TASK -> Give back the records below exactly, every one, with no pictures.

DATASET EXTRACT ->
━━━━━━━━━━

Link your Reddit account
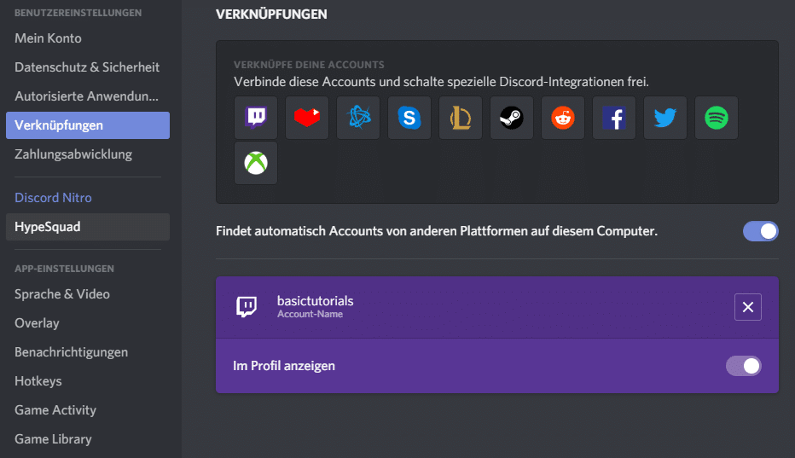The height and width of the screenshot is (458, 795). tap(563, 118)
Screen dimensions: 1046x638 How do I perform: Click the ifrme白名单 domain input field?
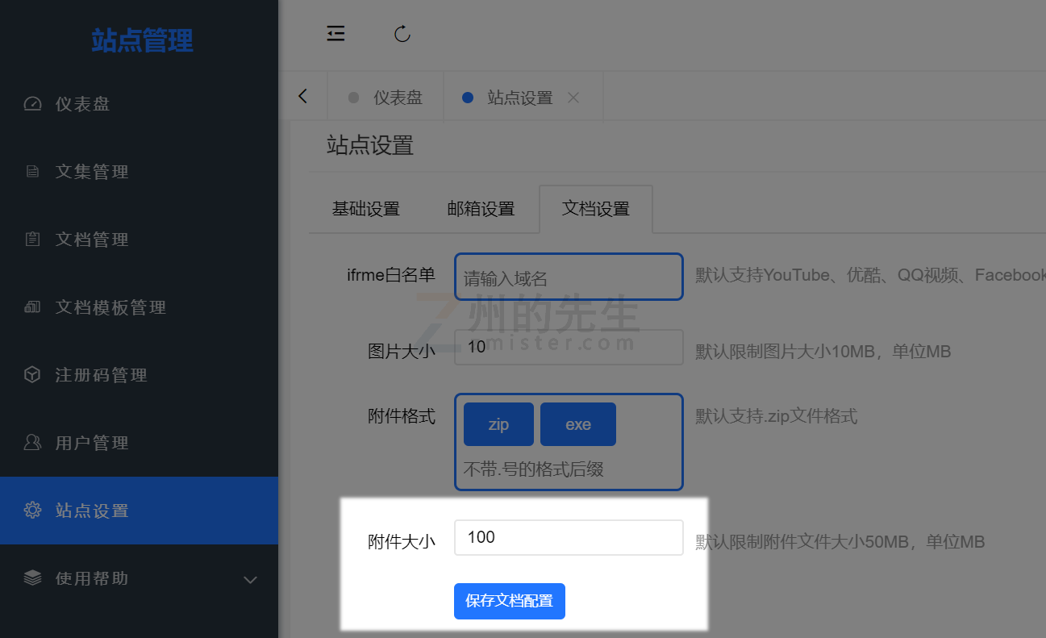tap(569, 277)
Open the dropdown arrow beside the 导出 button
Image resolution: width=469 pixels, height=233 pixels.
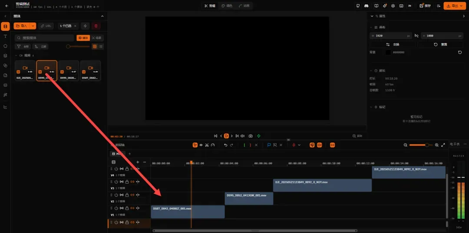click(x=461, y=6)
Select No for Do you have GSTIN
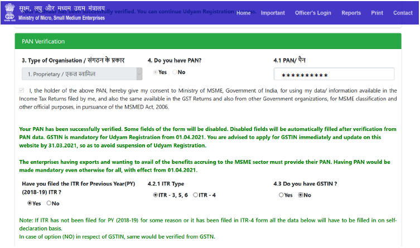The height and width of the screenshot is (248, 420). coord(301,195)
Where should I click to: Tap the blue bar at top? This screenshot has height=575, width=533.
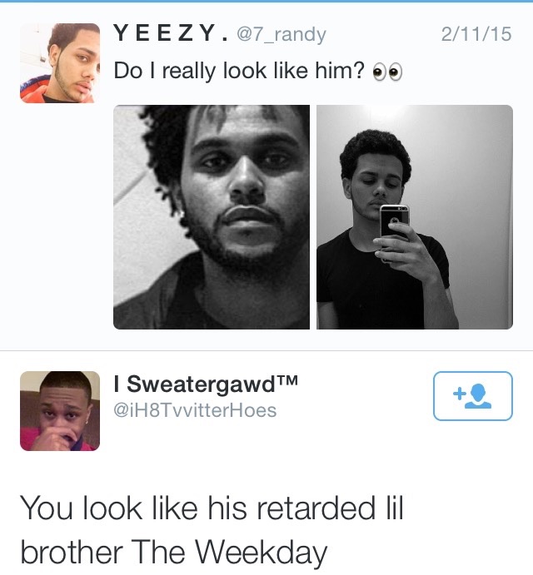click(x=267, y=1)
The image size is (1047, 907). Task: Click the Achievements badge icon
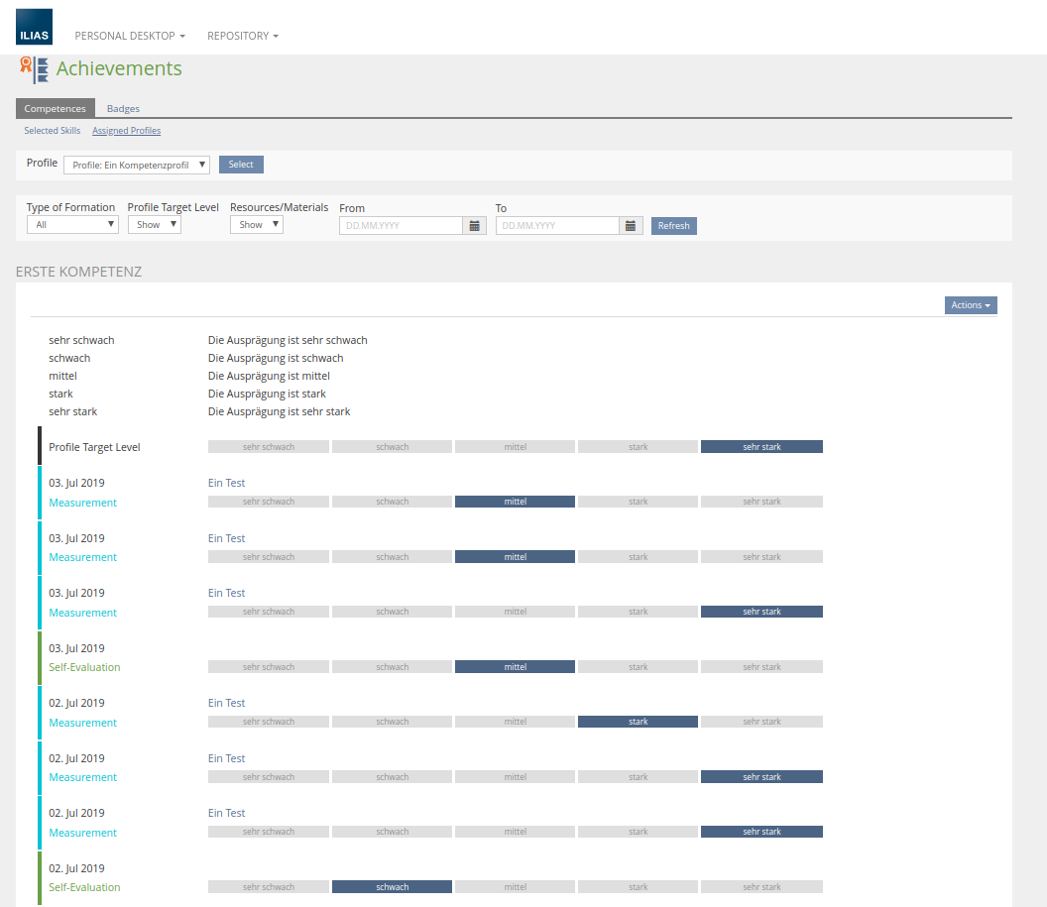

━━━━━━━━━━

RESPONSE TO THE TASK ->
Link your Reddit account
The height and width of the screenshot is (458, 795). tap(563, 118)
Screen dimensions: 1046x638 How do I perform: Click the ifrme白名单 domain input field?
tap(569, 277)
Open the dropdown arrow beside the 导出 button
Image resolution: width=469 pixels, height=233 pixels.
click(x=461, y=6)
Select No for Do you have GSTIN
The height and width of the screenshot is (248, 420). coord(301,195)
Where should I click to: Tap the blue bar at top? This screenshot has height=575, width=533.
click(x=267, y=1)
The image size is (1047, 907). Task: Click the Achievements badge icon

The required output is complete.